Le plan cadastral de 1812 nous montre un
espace bâti sur une étroite bande de terre (600 rn de
long, 80 de large environ) entre la ville basse et la rivière.
Jusqu'à la Révolution, il correspondait aux
paroisses de Gourdaine, de Saint-Hilaire et, pour partie de
Saint-Benoit.
Enserré entre l'enceinte galloromaine d'une part,
l'enceinte médiévale et la rivière d'autre part,
ce quartier communique difficilement avec l'extérieur.
La première enceinte ne peut être franchie qu'à
deux endroits (Grande-Poterne et escalier des Pans-de-Gorrons).
Avant l'ouverture du Pont Napoléon en 1811 (actuel pont
Gambetta) deux ponts seulement permettent de traverser la Sarthe, le
pont Perrin (appelé aussi Saint-Jean) et le Pont Yssoir.
Les communications avec les quartiers de la
rive droite se font donc par la rue Dorée et la rue du Pont
Perrin ou celle de la Tannerie.
La rue Gourdaine prolongée par le chemin de l'Enfer est avec la
rue du Tertre-Saint- Vincent (actuellement rue du
Tertre-Saint-Laurent), la seule voie de communication avec Coulaines et
Saint-Pavace avant l'ouverture de la rue de Ballon en 1838 (actuelle
rue Delagenière). La rue du Tertre-Maigret n'est accessible
qu'aux piétons.L'activité économique y est pour
une large part dépendante de la rivière malgré la
présence de l'enceinte médiévale qui en rend
difficile l'accès.
Trois séries de moulins sont implantés au travers de la
rivière (moulins Saint-Jean, de Gourdaine, de Saint-Gervais).

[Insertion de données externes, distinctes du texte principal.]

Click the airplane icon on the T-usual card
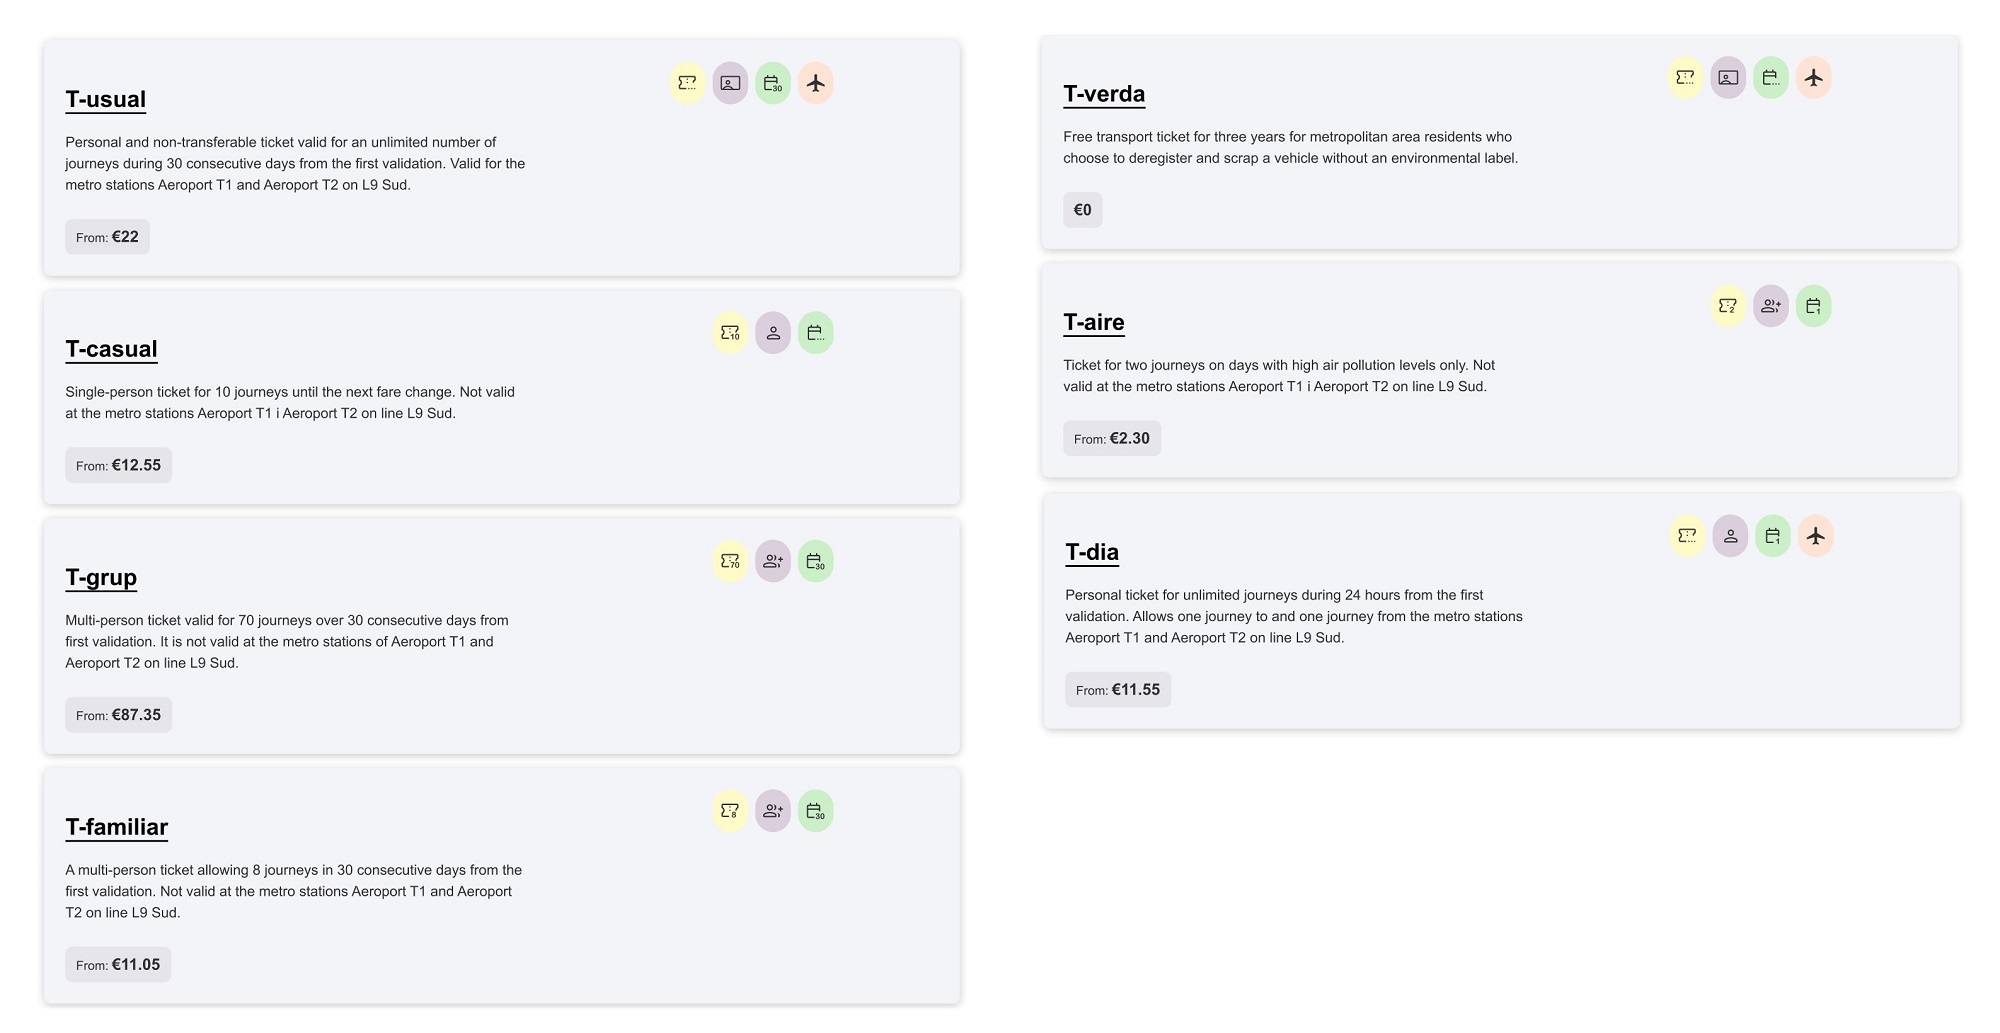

Leur production est variée (moulins à farine,
à chanvre, à tan, à trèfle à huile)
; en 1847,
un corroyeur, deux tanneurs, un mégissier , un teinturier sont
propriétaires rue de la Tannerie, et trois buandiers rue de la Fontaine-Abel.
En
1784 la paroisse de Gourdaine
comptait 1045 h., celle de Saint-Hilaire 4612.

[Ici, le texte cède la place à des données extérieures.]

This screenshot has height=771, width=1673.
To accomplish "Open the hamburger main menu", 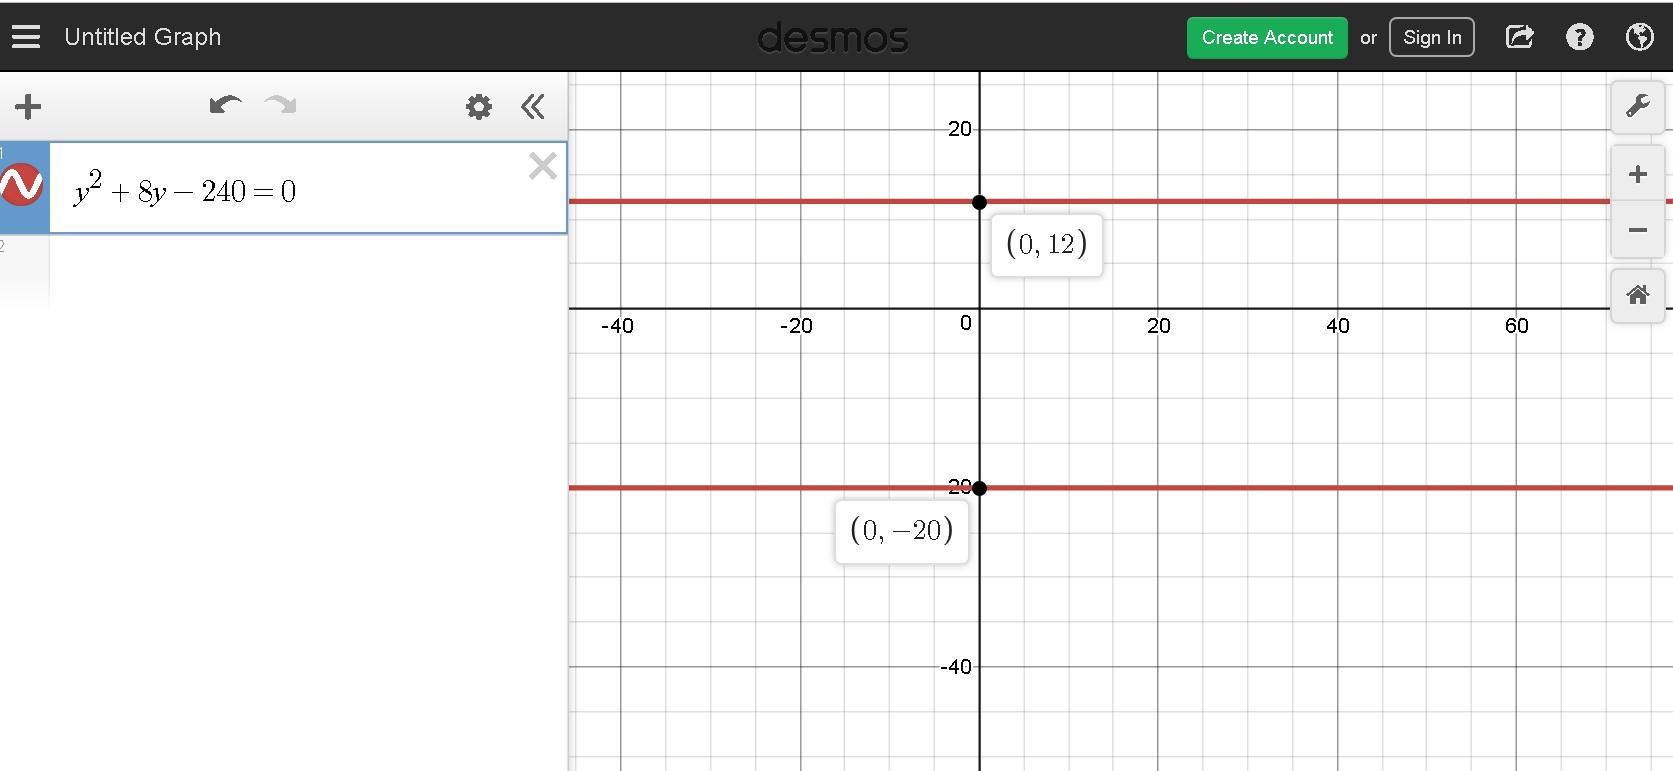I will (x=26, y=37).
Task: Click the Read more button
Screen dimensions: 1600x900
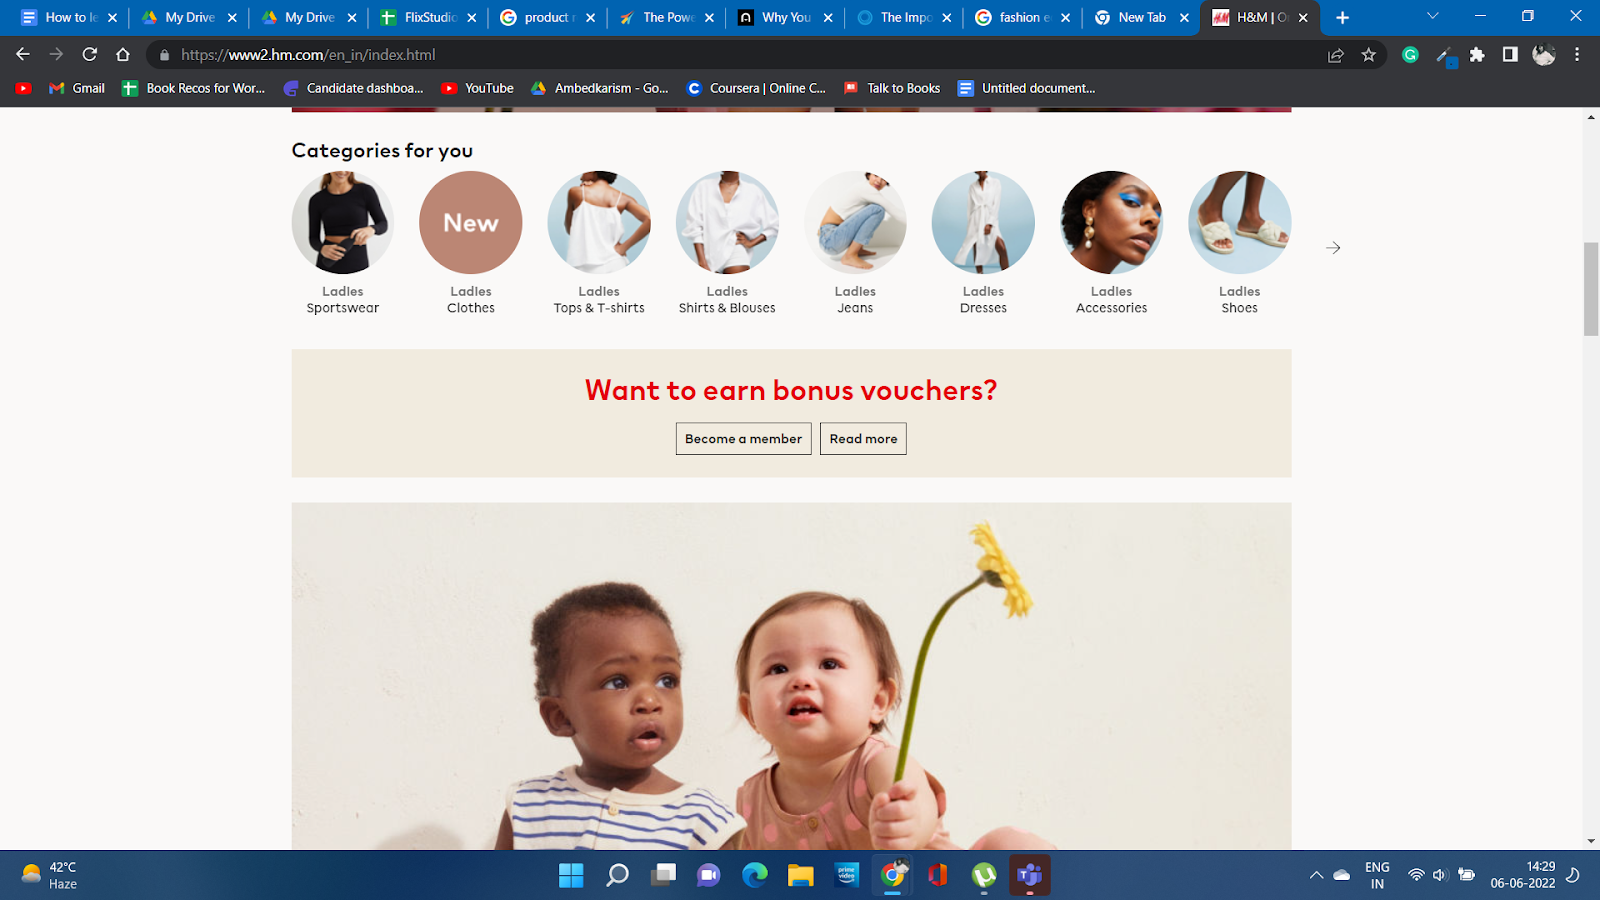Action: (x=863, y=439)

Si l'on compare ces chiffres à ceux de la population
assistée à la veille de la Révolution, soient
respectivement 558 et 143, on mesure le degré de
misère qui y régnait alors.
En 1831, Pesche3 écrit à propos de la rue de Gourdaine
:"cette rue, l'une des plus anciennes du Mans, dont toutes les maisons
ne sont en quelque sorte qu'un amas de bois, de murs humides et de
torchis, habitées par la plus misérable population de la
ville.
Le nom de Gourdaine donné génériquement aux
différentes rues de ce quartier est l'équivalent, sous
tous les rapports de ceux du quartier de la place Maubert à
Paris, et du quartier Saint-Gilles à Londres, dont toute
l'Europe connait la signification.
Aux odeurs nauséabondes dues au traitement des peaux s'ajoutent
celles dégagées par les eaux de la rivière
pendant la saison du rouis sage du chanvre.
Les églises de Gourdaine,
Saint-Hilaire, Saint-Pavin-des-Champs, Saint-Pavin des Champs deviennent
centres paroissiaux à la fin du XI siècle. D'autres
bourgs se développent également à partir du XI'
siècle, tels Saint-Nicolas, Saint-Benoît et le bourg des
Tanneurs coincé entre la Sarthe et la muraille, où
l'humidité favorise le travail des peaux. Leur origine est mal
connue. Le comte du Maine ordonne de protéger d'une muraille les
bourgs des Tanneurs et de Saint-Benoît.
Un
mégissier: Artisan qui prépare et blanchit les
peaux.
Un buandier:
Celui, celle qui lave le linge.
Un corroyeur: Celui
qui corroie le cuir, qui l'assouplit après le tannage.